Exercise objective | Convert the lines of the records, from the line containing "You are a computer-use" through the end of the records, into a Markdown table with the columns "Row" and "Text". Skip blank lines and leave out the pictures.

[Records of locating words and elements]

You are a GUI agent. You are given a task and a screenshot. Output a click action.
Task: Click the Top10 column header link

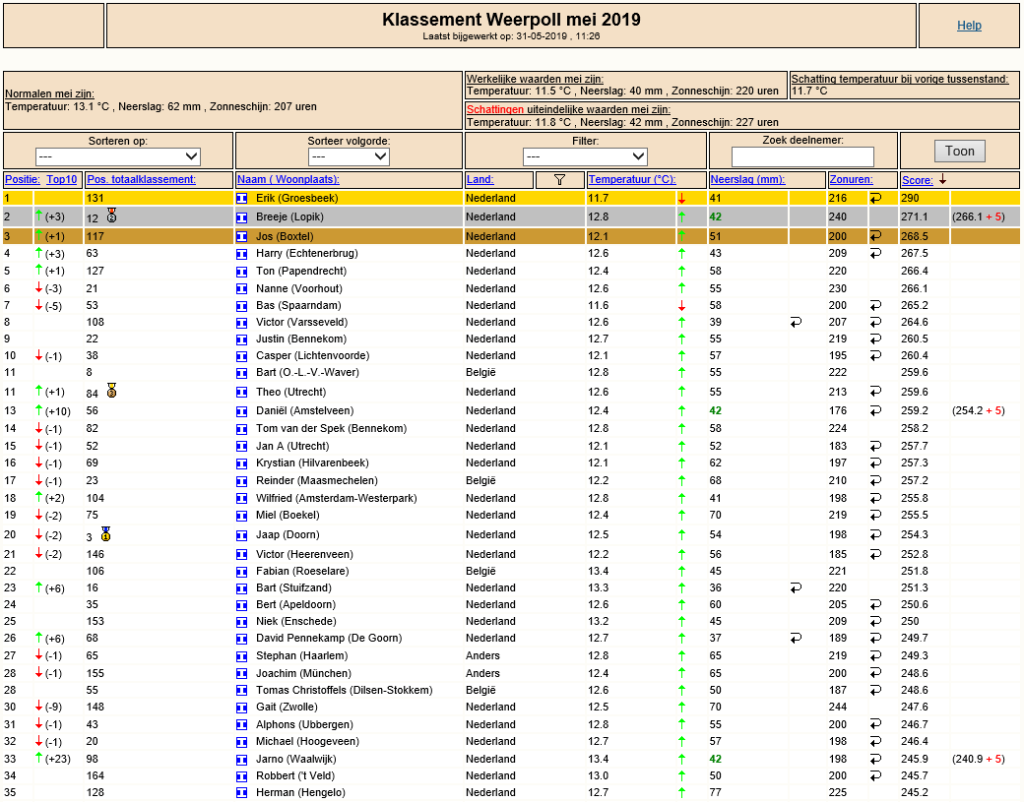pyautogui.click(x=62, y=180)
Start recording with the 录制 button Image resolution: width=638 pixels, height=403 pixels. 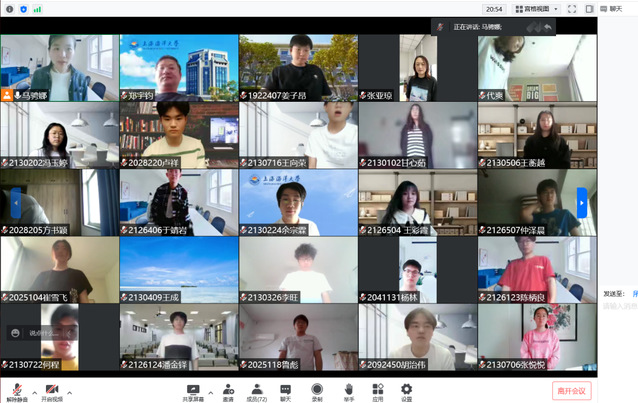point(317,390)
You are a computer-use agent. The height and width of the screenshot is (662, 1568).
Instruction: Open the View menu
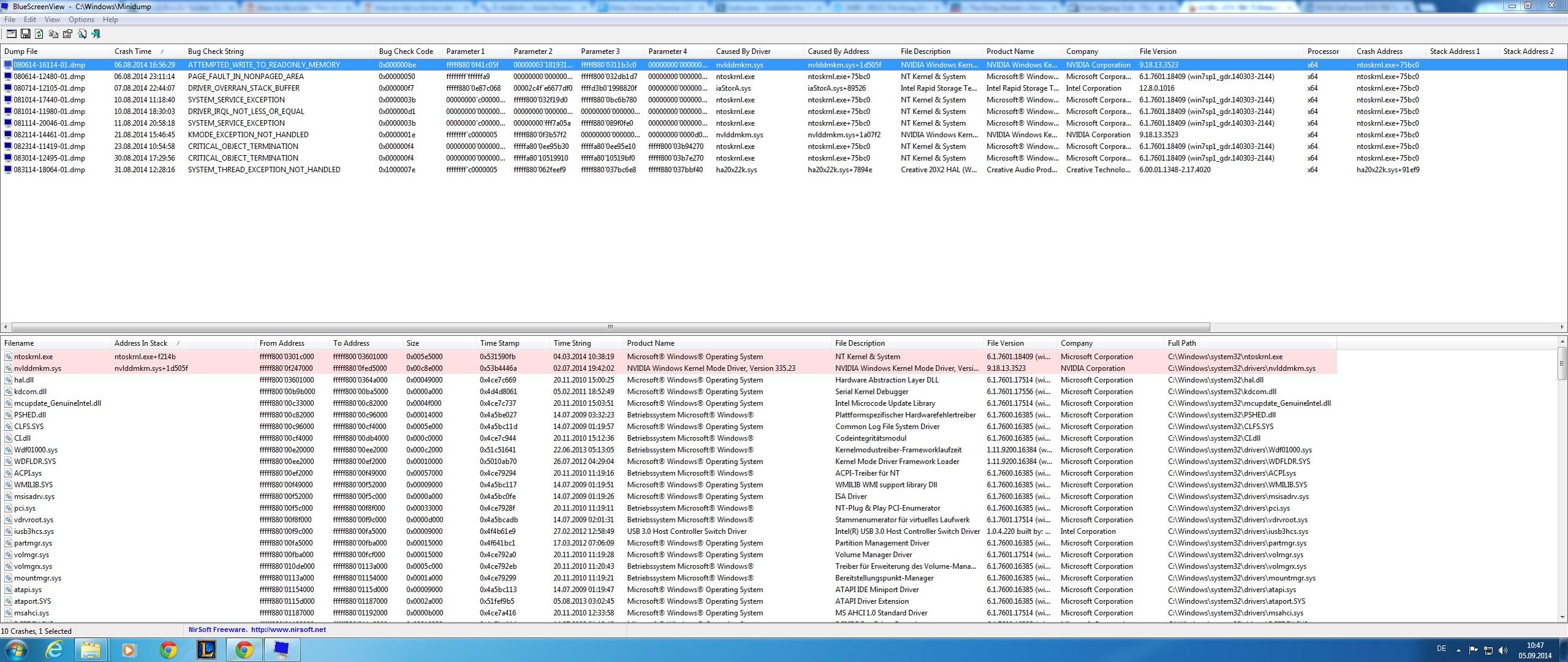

Response for this exercise |
| Row | Text |
|---|---|
| 1 | You are a computer-use agent. The height and width of the screenshot is (662, 1568). |
| 2 | Instruction: Open the View menu |